Mike is the CTO and Lead Developer at Brighton-based web agency Liquid Light. He is passionate about processes optimising and get the best out of things both on and off the web. A side-project-aholic, when not working he can be found still tinkering with the web, cycling or reviewing beer. Holds extreme views on trivial things.

Transcript

Mike Street: [00:00:00] Super excited to be the first speaker of the first virtual coffee conference, so hope this all goes well. Hi. My name is Mike Street. As you can see, I’m on brand with my check shirt. As Bekah mentioned, I’m CTO lead developer at Liquid Light. We’re a small web agency in Brighton. There’s about 15 of us, but we look over after about 60 to 70 websites.

So for us, like processes, making sure things are. Making sure things are good is how we keep going. I’ve been a virtual coffee member for just over two years and it’s great just to have a little community there whenever you need some help or a little bit of boost or something like that.

I’m one of these people that if something’s broken, I like to try and work out why it’s broken. Take it apart, try and fix it. If something works, I like to work out why, so I [00:01:00] take it apart and see what’s powering it behind the scenes. If you wanna get in touch I am at Mike Streety on most social networks.

There’s a couple which I may have been banned from, but I’m not gonna talk about those mainly for trying to hack Pokemon Go. But the rest of the good ones, I am there at Mike Streety, or you can head to my website if you want to get in touch. So unraveling gi, the secrets of the commit hash.

What I’m gonna cover in this talk today is I’m gonna briefly touch on what GIT is. Give a very quick overview of hashing combine those two bits of knowledge and talk about the GI commit hash. Oh. Sorry understand more about what goes into making and amending the Git commit hash. And then lastly I to try and give a little bit of context, I’ve added some sort of house rules, so how we use and treat git at liquid light, which will hopefully give a bit of context to some of the stuff I’m talking about today.

[00:02:00] The As to the why as I mentioned, like I tried to understand how things work. I saw the GI commit hash once and I just was really fascinated as to what built it and how if we can control it and if we can understand what it’s doing. But also I. Anticipate when and why it would change.

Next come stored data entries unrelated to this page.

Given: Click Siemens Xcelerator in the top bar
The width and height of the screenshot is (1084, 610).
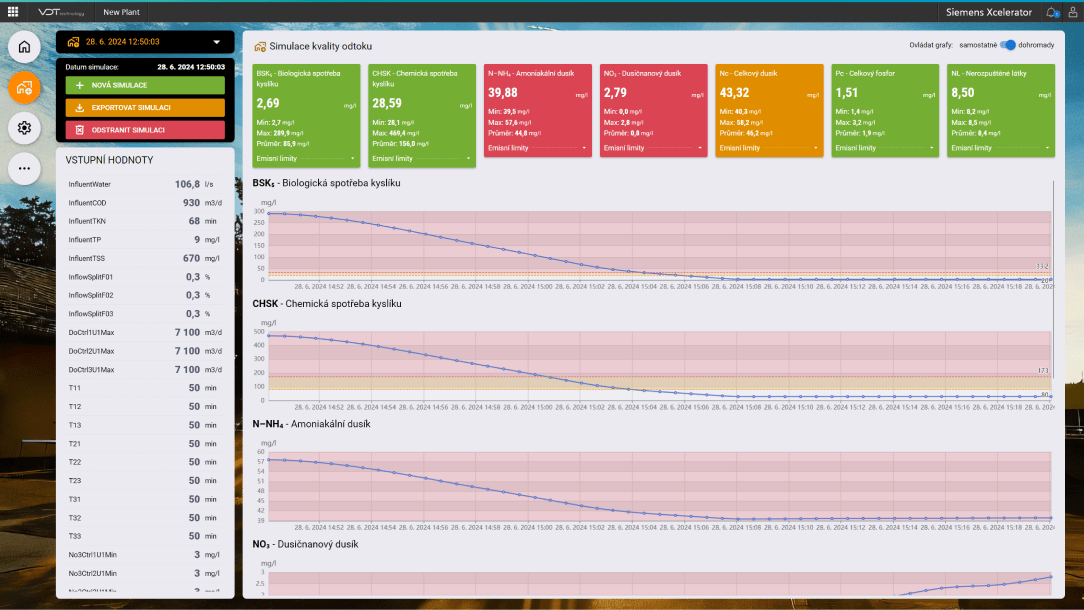Looking at the screenshot, I should click(x=987, y=12).
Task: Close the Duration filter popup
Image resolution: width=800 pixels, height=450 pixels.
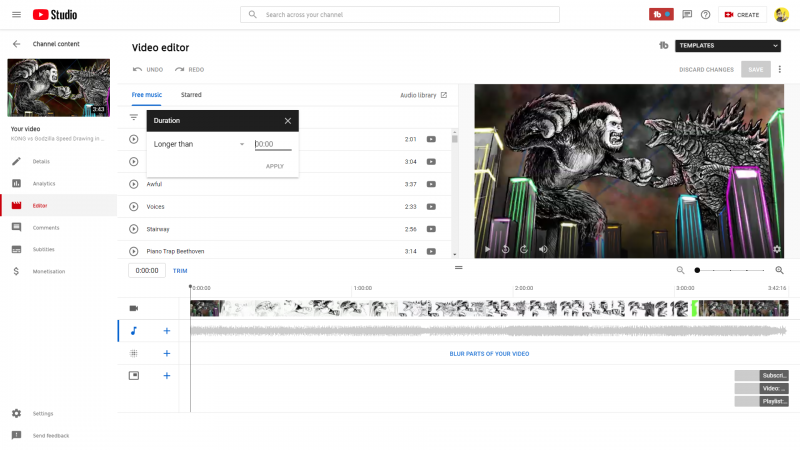Action: click(288, 121)
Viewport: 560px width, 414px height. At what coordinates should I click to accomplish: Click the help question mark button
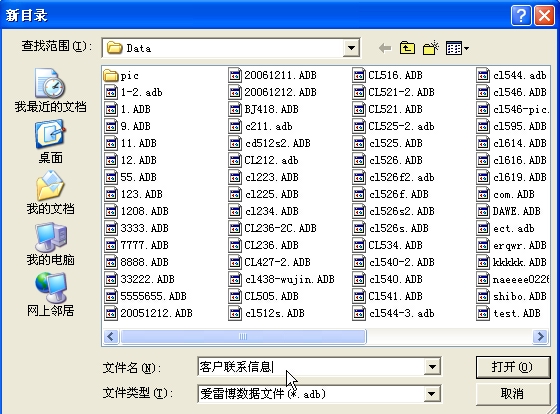point(521,16)
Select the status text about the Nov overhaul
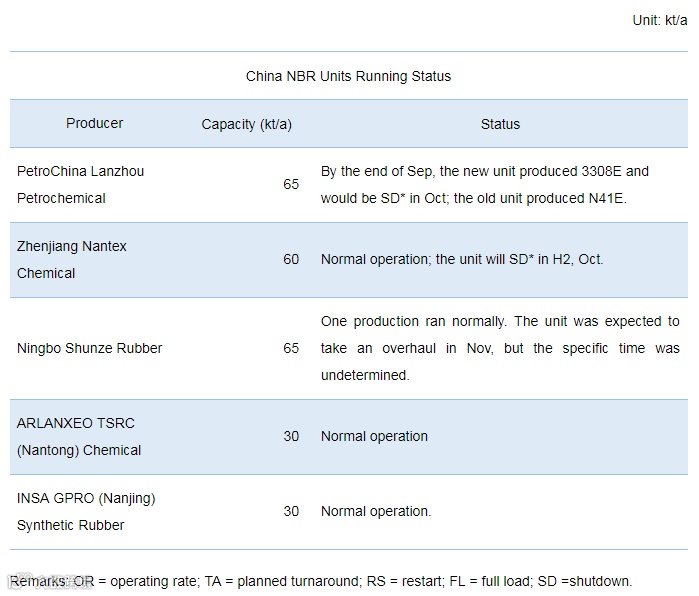This screenshot has height=596, width=699. click(500, 348)
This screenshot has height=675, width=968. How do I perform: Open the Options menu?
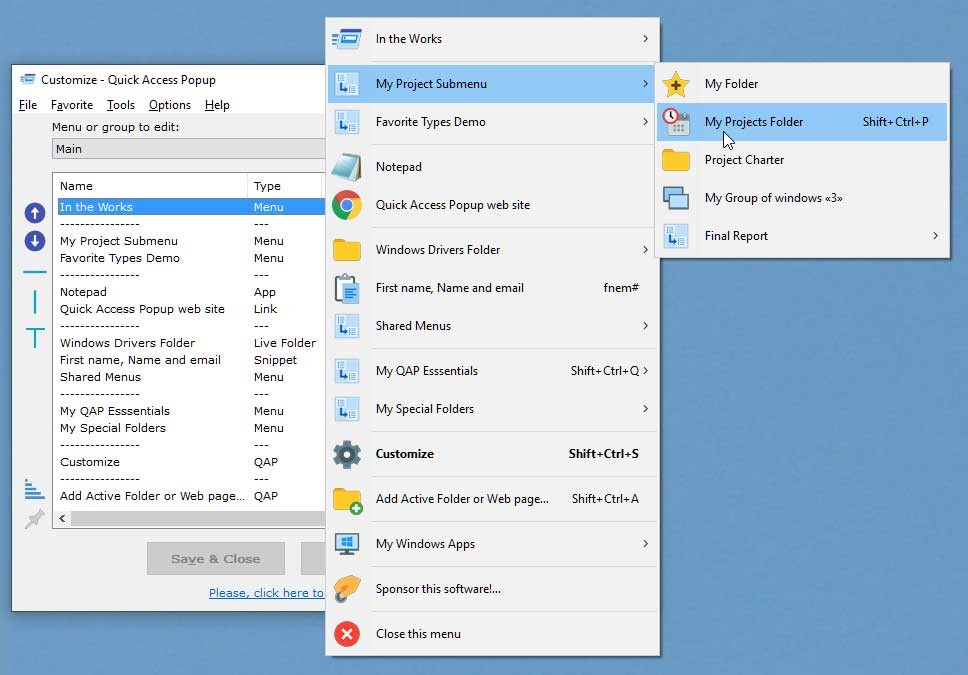(x=169, y=105)
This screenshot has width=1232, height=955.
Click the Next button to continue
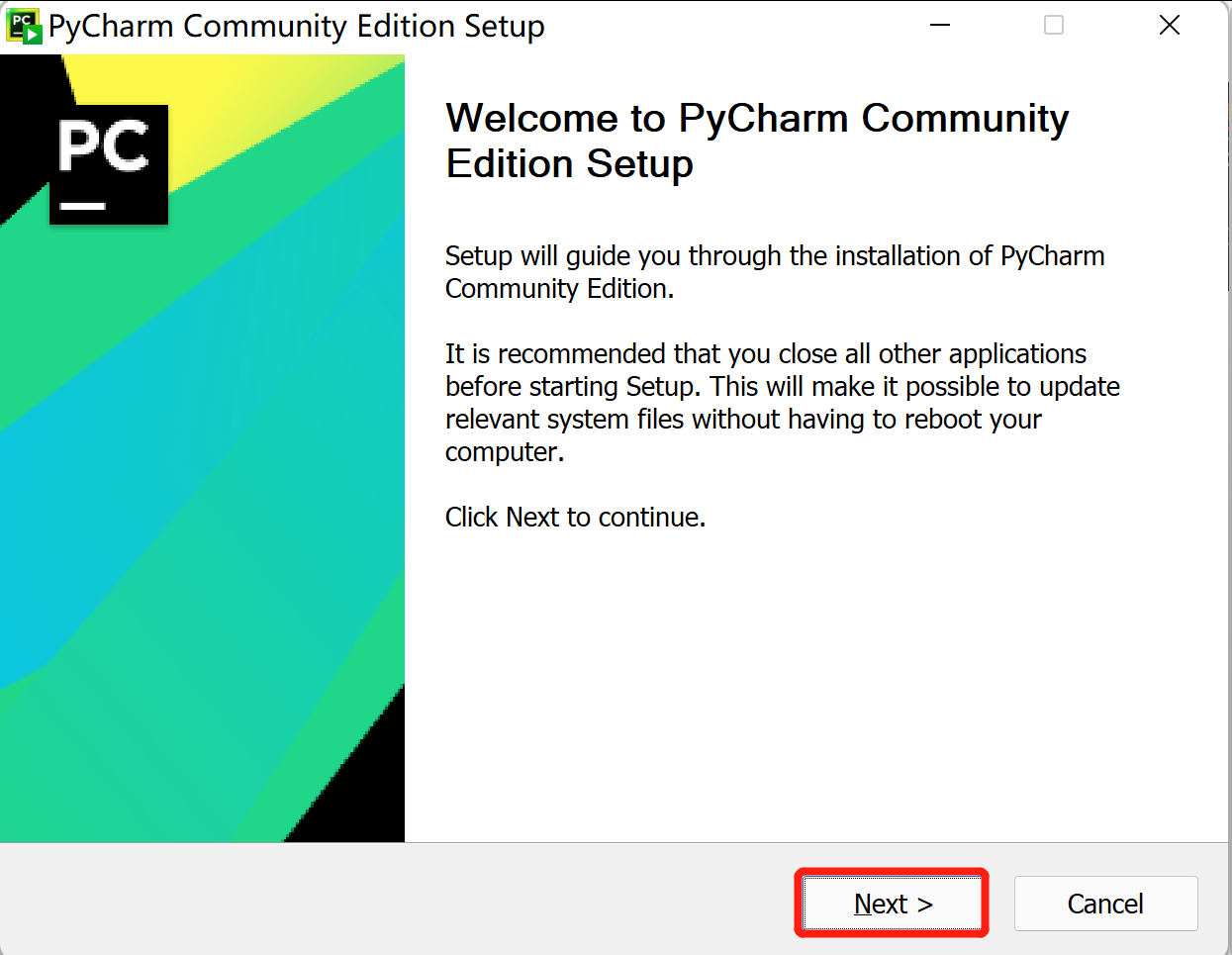(893, 904)
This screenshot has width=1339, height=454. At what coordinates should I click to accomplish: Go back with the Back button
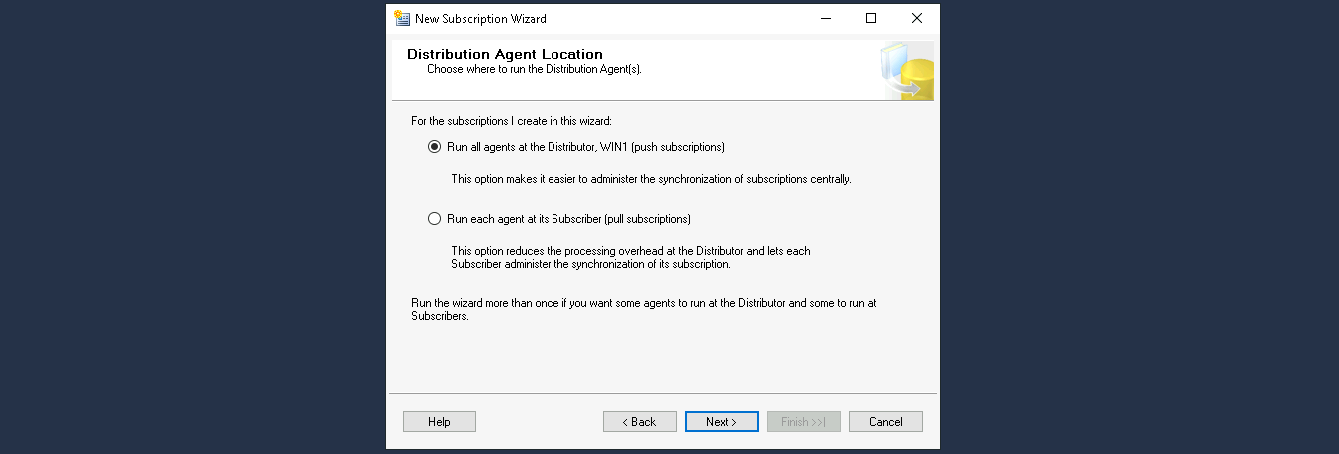tap(639, 422)
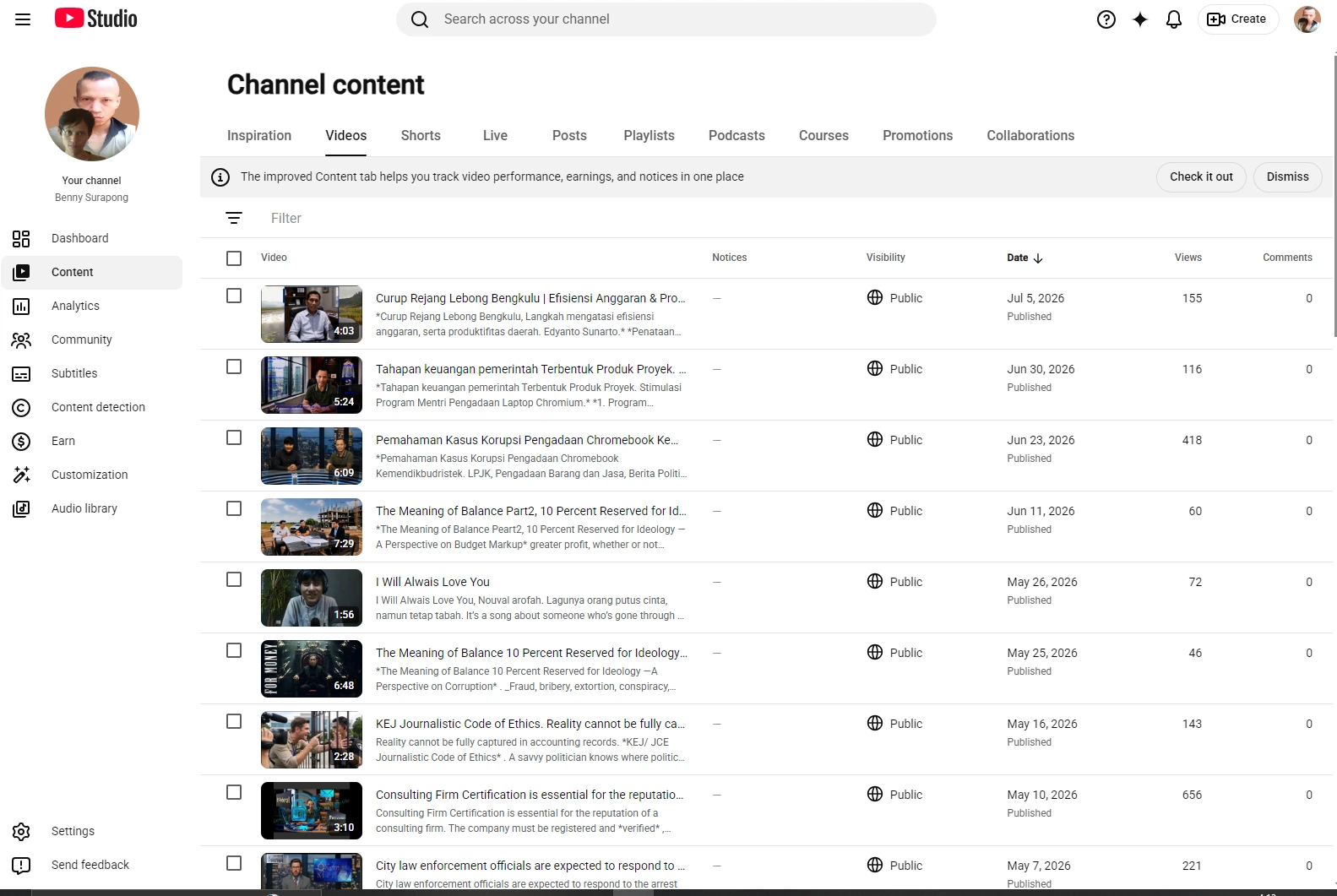Click the Search across your channel field
1337x896 pixels.
[666, 19]
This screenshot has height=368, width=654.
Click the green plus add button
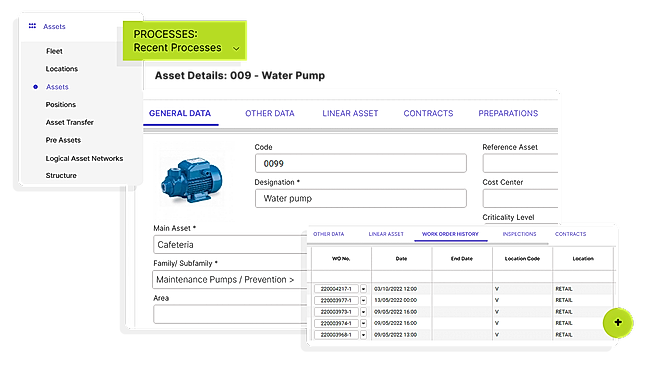pos(618,322)
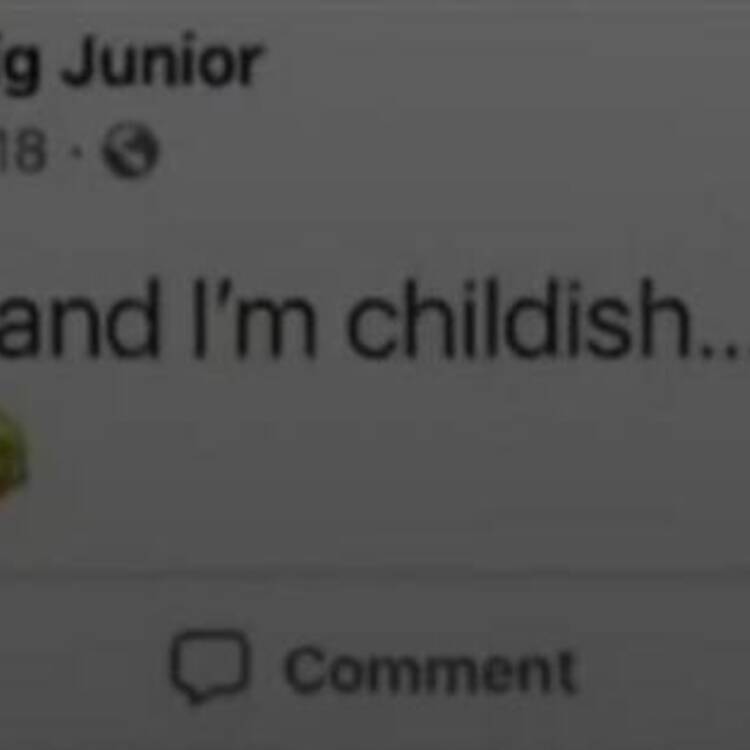
Task: Click the word 'and' in the post
Action: coord(79,319)
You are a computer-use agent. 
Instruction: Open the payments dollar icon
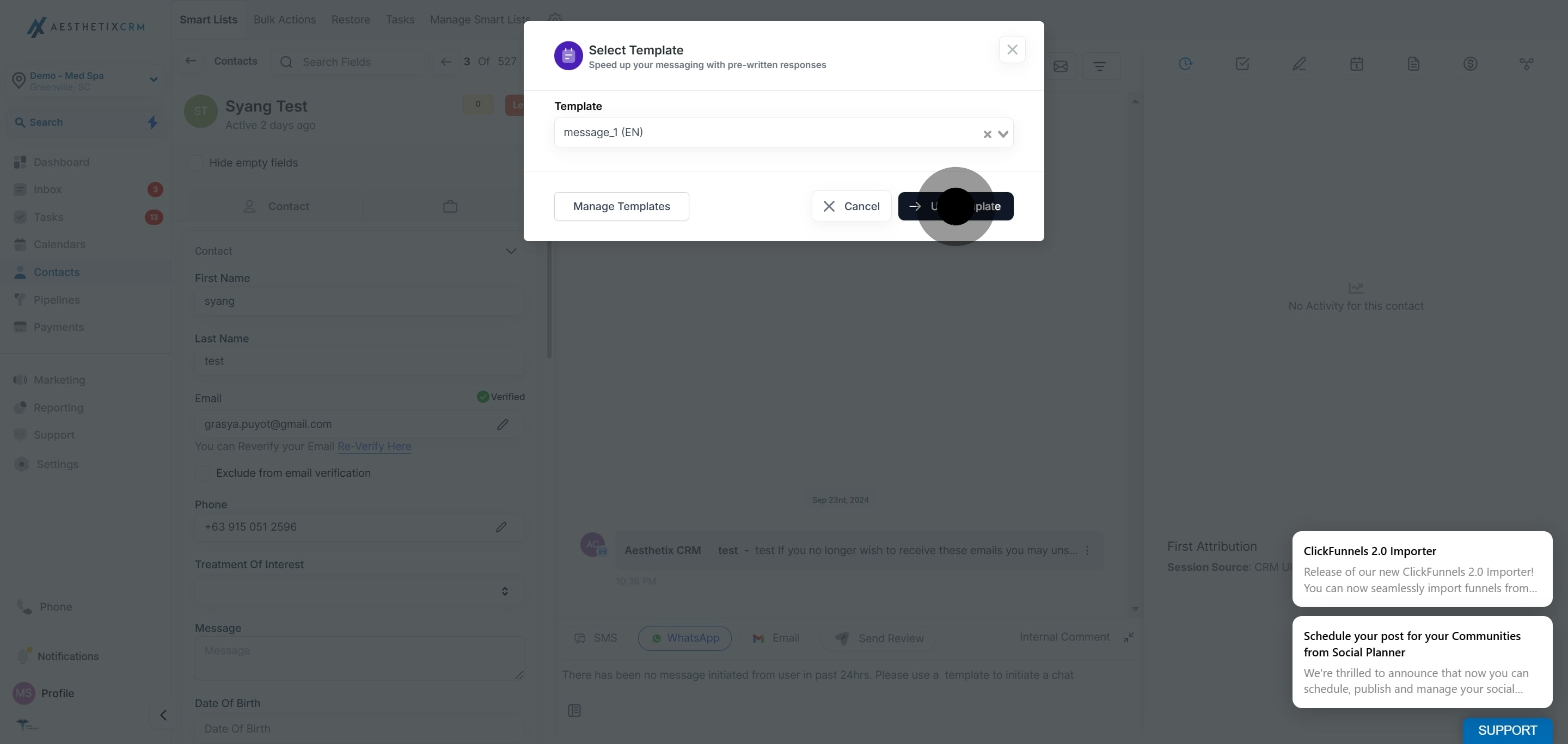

And hopefully when you come across those scary error messages you are more well equipped for it. Just as a little warning, this is a very light touch overview of Git. I’m not gonna go into any inner workings. The, you could probably spend the whole day today just talking about GI. If you were that way inclined, but we don’t, we’re not.

It’s just gonna be really brief, top level, cover a couple of commands. There are hundreds of commands hidden behind, but hopefully this will give you a little bit of knowledge to, to help you in your day to day. Git start at the top. What is Git and how does it work? The official definition of GI is that it is a distributed file-based version control system.[00:03:00]

So just to break that down in reverse order version control keeps track of the changes. Hopefully if your GI commit messages are really good it will give context reasoning, give the why as to the why those files are changed. And it also tells you who gives you a timescale. All of those things.

Things like Google Docs have now got a history, which is basically version control. A lot of CMSs and other things have also got version control built in. It’s file based. And this is the thing that always surprises me. It surprised me and surprises other people. In your GIT repository there is a dot git folder and in there is everything.

Git needs to operate with your repository. You can move that folder around. You can move it between computers. You can go in, you can dive into the files. You can see that there’s lots of recognizable names on things. There’s lists of all your commits. There’s no magic services running. It’s just a command line interface.

And some files it’s worth as a little bit of a tidbit. Branch names are like domain names. Branch [00:04:00] names mean nothing in Git. They just point to a Git commit hash. They’re just easier to remember like a domain name. There is a file there if in your dot git refs heads folder, there’s a file for each branch and that tells Git which commit it’s pointing to.

Lastly, it’s distributed and this is something that GitHub, GitLab, Bitbucket, all of those have a, kind of masking in the fact that when you clone a repository down from. From one of those, it’s exactly the same on your computer as it is on other people’s computers, as it is on their services. A repository is a repository.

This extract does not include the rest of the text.